(Task data begins)

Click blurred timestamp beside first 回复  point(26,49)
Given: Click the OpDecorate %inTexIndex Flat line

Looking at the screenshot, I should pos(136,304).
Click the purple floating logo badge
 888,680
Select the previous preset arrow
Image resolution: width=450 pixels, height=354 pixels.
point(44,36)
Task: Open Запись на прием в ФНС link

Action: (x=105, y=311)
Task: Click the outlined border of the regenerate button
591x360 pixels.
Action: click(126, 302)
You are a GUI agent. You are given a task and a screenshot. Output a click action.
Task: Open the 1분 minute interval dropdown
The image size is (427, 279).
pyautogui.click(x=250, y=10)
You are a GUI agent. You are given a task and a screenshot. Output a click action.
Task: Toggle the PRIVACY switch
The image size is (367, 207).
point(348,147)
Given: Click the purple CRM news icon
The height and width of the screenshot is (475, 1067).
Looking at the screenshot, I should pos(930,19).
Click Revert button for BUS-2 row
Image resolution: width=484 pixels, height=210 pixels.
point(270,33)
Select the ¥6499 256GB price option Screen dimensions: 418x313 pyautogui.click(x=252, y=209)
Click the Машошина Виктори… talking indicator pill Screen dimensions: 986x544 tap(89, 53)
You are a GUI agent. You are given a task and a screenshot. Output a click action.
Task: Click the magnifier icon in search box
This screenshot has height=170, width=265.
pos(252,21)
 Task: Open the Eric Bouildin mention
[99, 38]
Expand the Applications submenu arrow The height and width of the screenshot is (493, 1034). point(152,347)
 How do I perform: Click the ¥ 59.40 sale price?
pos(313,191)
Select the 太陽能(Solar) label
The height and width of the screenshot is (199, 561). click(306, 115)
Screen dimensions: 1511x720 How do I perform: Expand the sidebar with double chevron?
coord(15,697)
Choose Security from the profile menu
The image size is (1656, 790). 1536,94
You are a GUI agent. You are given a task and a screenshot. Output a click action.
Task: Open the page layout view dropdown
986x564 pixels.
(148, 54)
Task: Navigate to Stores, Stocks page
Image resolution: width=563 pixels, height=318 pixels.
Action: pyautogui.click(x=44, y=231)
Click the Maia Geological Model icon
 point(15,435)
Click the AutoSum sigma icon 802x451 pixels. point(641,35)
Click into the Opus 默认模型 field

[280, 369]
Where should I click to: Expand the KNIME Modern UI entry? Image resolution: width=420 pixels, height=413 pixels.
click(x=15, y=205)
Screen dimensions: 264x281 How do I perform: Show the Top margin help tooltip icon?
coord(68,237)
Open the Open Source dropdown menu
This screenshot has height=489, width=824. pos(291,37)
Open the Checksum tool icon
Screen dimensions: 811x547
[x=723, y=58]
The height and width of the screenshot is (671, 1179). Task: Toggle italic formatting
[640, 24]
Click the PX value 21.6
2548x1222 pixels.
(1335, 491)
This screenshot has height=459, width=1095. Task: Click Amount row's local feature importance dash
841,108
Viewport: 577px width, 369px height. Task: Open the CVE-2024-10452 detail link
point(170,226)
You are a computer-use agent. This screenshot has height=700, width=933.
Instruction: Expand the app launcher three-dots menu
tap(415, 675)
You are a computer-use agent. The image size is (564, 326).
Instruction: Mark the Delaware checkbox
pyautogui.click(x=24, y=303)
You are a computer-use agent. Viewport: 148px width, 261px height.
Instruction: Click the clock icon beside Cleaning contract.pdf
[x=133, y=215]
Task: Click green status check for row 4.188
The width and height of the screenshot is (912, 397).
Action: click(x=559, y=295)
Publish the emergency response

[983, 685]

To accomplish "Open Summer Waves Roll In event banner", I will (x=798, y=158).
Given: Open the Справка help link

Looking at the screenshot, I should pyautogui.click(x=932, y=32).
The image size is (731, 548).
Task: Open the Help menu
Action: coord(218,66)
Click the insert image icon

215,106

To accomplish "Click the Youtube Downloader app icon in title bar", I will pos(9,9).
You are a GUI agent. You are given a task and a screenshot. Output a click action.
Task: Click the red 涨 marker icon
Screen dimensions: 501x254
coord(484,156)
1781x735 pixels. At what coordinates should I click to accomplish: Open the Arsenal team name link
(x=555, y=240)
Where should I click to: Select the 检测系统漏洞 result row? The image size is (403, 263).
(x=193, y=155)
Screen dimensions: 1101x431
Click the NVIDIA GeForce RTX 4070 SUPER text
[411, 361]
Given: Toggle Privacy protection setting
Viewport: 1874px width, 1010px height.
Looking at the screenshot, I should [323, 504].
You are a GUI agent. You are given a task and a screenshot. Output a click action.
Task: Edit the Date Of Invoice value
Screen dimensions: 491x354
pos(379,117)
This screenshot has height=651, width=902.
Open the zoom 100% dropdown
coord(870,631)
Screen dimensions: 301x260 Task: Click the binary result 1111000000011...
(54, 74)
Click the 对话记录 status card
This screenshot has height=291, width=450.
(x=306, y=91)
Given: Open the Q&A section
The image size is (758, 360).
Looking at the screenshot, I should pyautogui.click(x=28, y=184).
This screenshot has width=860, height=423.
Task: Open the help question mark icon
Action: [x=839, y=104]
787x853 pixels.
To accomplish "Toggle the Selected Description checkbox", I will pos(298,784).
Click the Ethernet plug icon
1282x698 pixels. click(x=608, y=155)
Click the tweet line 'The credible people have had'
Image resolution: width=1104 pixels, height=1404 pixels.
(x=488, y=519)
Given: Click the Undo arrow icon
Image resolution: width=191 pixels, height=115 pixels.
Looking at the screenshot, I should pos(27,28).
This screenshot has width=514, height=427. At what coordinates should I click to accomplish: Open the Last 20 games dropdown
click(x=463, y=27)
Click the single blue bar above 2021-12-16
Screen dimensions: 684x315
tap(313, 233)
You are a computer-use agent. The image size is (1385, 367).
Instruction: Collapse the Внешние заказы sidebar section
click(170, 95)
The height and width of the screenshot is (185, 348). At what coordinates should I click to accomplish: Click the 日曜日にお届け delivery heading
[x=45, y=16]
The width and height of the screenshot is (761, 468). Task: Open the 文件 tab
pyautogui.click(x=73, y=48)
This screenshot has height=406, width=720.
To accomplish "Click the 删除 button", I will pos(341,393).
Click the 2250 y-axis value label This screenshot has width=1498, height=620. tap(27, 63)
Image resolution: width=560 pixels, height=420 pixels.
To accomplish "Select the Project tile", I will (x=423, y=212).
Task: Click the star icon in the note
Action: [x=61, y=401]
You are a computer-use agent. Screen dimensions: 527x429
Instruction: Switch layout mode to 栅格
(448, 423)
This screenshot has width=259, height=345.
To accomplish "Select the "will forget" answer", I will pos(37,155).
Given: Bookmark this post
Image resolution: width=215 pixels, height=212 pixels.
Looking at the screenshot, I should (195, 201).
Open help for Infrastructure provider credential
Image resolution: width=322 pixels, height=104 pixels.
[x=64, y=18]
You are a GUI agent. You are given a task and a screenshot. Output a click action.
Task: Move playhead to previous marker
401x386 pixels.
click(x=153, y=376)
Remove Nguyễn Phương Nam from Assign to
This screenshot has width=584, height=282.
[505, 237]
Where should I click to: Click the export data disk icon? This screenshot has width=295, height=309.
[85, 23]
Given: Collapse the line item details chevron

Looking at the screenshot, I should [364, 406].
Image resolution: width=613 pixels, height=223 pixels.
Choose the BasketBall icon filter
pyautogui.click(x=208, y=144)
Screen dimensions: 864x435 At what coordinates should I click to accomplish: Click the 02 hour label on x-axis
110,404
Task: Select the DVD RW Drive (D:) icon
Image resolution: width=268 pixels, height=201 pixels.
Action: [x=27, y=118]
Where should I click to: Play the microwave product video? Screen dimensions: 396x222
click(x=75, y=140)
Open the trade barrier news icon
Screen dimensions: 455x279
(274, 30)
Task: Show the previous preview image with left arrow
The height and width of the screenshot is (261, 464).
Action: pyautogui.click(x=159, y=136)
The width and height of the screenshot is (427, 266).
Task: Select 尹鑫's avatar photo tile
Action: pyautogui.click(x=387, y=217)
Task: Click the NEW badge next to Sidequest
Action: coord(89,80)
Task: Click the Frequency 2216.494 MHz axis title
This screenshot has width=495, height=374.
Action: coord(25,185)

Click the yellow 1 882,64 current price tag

(Task data ends)

Give the number of lines in the material above that contain the word "arrow", and add nothing.

- [Result of this task] 4